Boardroom Meeting Suggestion Meme Template
Boardroom Meeting Suggestion shows an employee pitching an idea to a boss in a meeting, only to be ignored, while a second employee repeats the exact same idea and receives full credit and applause. It is used to show that the same idea lands very differently depending on who says it.
Caption this template- Category
- Situation Meme Templates
- Size
- 500 x 649 px
- Format
- Image
- Price
- Free, no sign up
Where the Boardroom Meeting Suggestion meme comes from
The format uses clipart or illustrated business figures and has been a staple macro since the early 2010s. The four-panel structure maps a universal workplace experience onto a compact visual joke.
How to caption the Boardroom Meeting Suggestion meme
Write the idea in the employee's panel, keep it identical in the sycophant's panel, and let the boss's reaction flip completely. The joke is funnier when the idea is genuinely good and the only difference is the person delivering it. Open it in the meme generator, or read how to make relatable memes for more.

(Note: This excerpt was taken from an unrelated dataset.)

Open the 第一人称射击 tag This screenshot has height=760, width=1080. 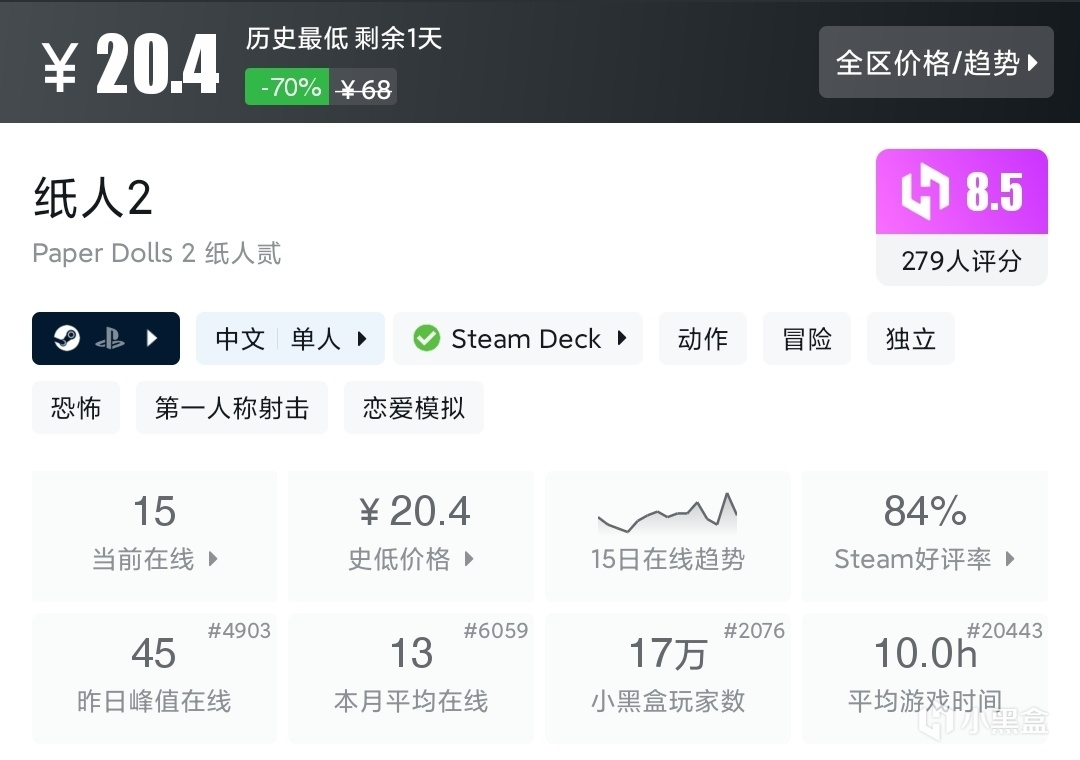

Boardroom Meeting Suggestion caption ideas
Need a starting point? Try one of these on the Boardroom Meeting Suggestion template, then make it your own in the meme generator.
- Me: 'We should let people work from home on Fridays' / Boss: 'No.' / Chad: 'What if we offered remote Fridays?' / Boss: 'Brilliant! Promote this man.'
- Me: 'The deadline is unrealistic' / Boss: throws me out the window / Greg: 'Maybe the timeline needs adjusting' / Boss: 'Visionary.'
- Me: 'We should test before we ship' / Boss: ignores me / New guy: 'What about QA before release?' / Boss: 'Genius, never thought of it'
- Me: 'Customers want a dark mode' / Boss: 'No.' / Intern: 'Users keep requesting dark mode' / Boss: 'Innovative! Bonus for you.'
- Me: 'We're overbooking the schedule' / Boss: defenestrates me / Karen: 'The calendar looks a little full' / Boss: 'Such insight.'
Best uses for the Boardroom Meeting Suggestion template
Use the Boardroom Meeting Suggestion template when the joke fits a situation format and the image can explain the feeling before the reader finishes the caption. It is strongest for relatable everyday moments, before-and-after jokes, and social observations.

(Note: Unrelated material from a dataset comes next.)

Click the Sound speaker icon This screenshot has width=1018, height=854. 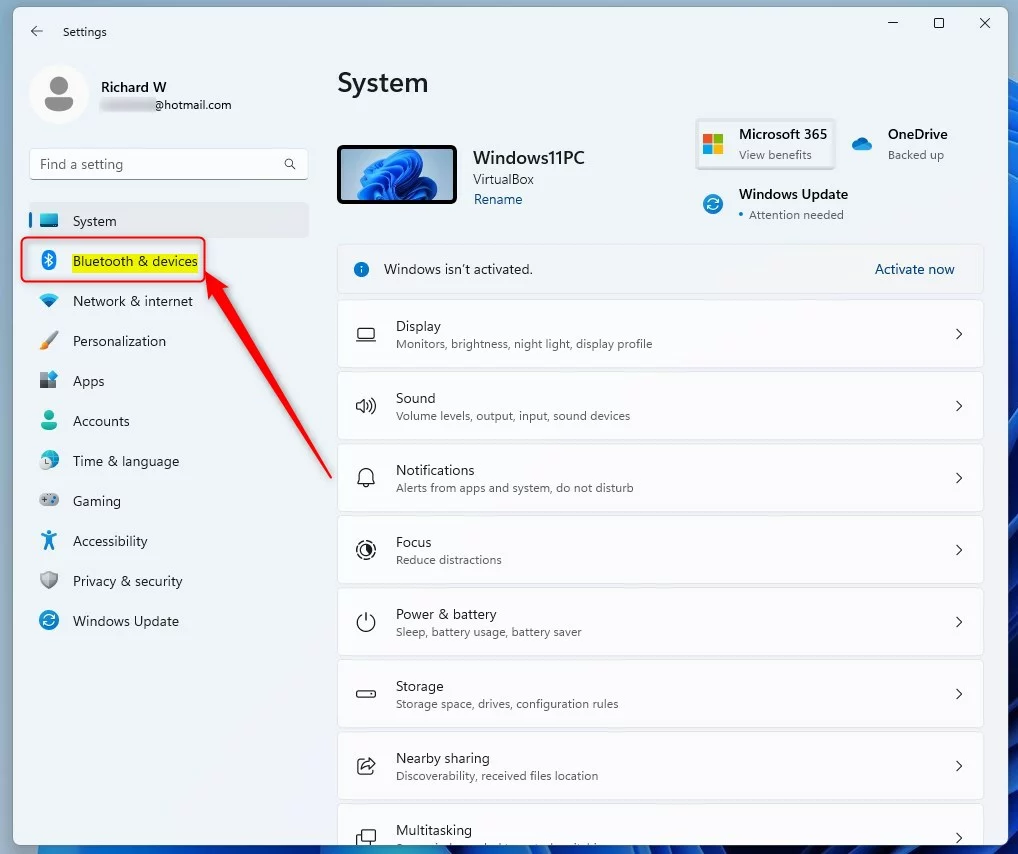coord(366,406)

This blank is 500 x 649 px and is a still image, so place the most important words where they stay readable after a feed crop. The tall frame gives you room for a short setup near the top and a payoff below the main subject.

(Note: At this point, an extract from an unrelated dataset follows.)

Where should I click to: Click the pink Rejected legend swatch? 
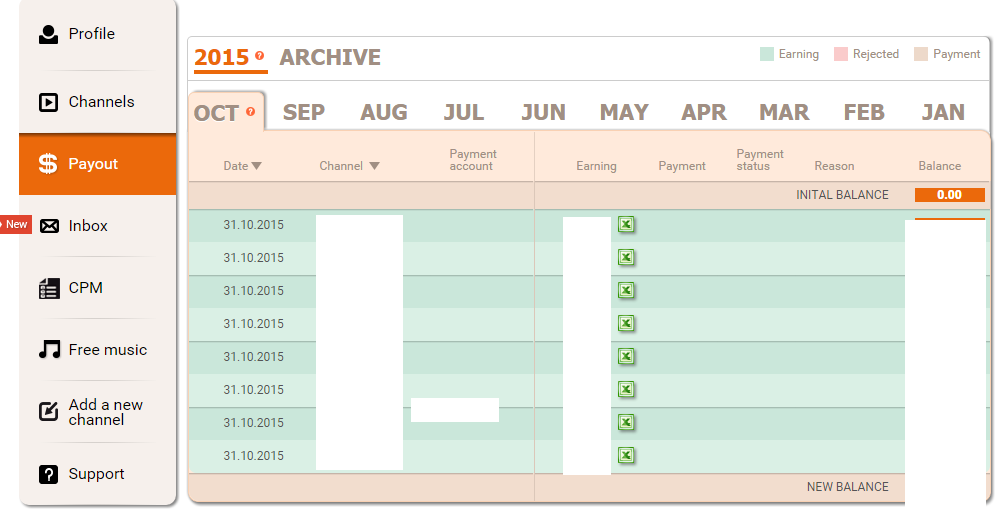(x=840, y=54)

The sample captions are more detailed, so trim aggressively before posting on small screens. Before exporting, read the caption once without looking at the image; if it still needs a long explanation, switch to a simpler setup or a more obvious related template.
Caption patterns to try
| Pattern | Why it works |
|---|---|
| Me: 'We should let people work from home on Fridays' / Boss: 'No.' / Chad: 'What if we offered remote Fridays?' / Boss: 'Brilliant! Promote this man.' | This works because it gives the reader a specific situation instead of a vague label. |
| Me: 'The deadline is unrealistic' / Boss: throws me out the window / Greg: 'Maybe the timeline needs adjusting' / Boss: 'Visionary.' | This pattern keeps the setup concrete, which helps the template carry the reaction. |
| Me: 'We should test before we ship' / Boss: ignores me / New guy: 'What about QA before release?' / Boss: 'Genius, never thought of it' | This is a useful direction when you want the punchline to feel personal or self-aware. |
Common mistakes with this blank
- Writing a caption that explains the whole joke instead of letting the Boardroom Meeting Suggestion image do part of the work.
- Placing text over the most expressive part of the image, especially faces, gestures, signs, or the main action.
- Using three different ideas in one meme. This template works better when it points at one clear situation.
- Exporting before checking the meme at phone size. If the smallest words blur together, shorten the caption first.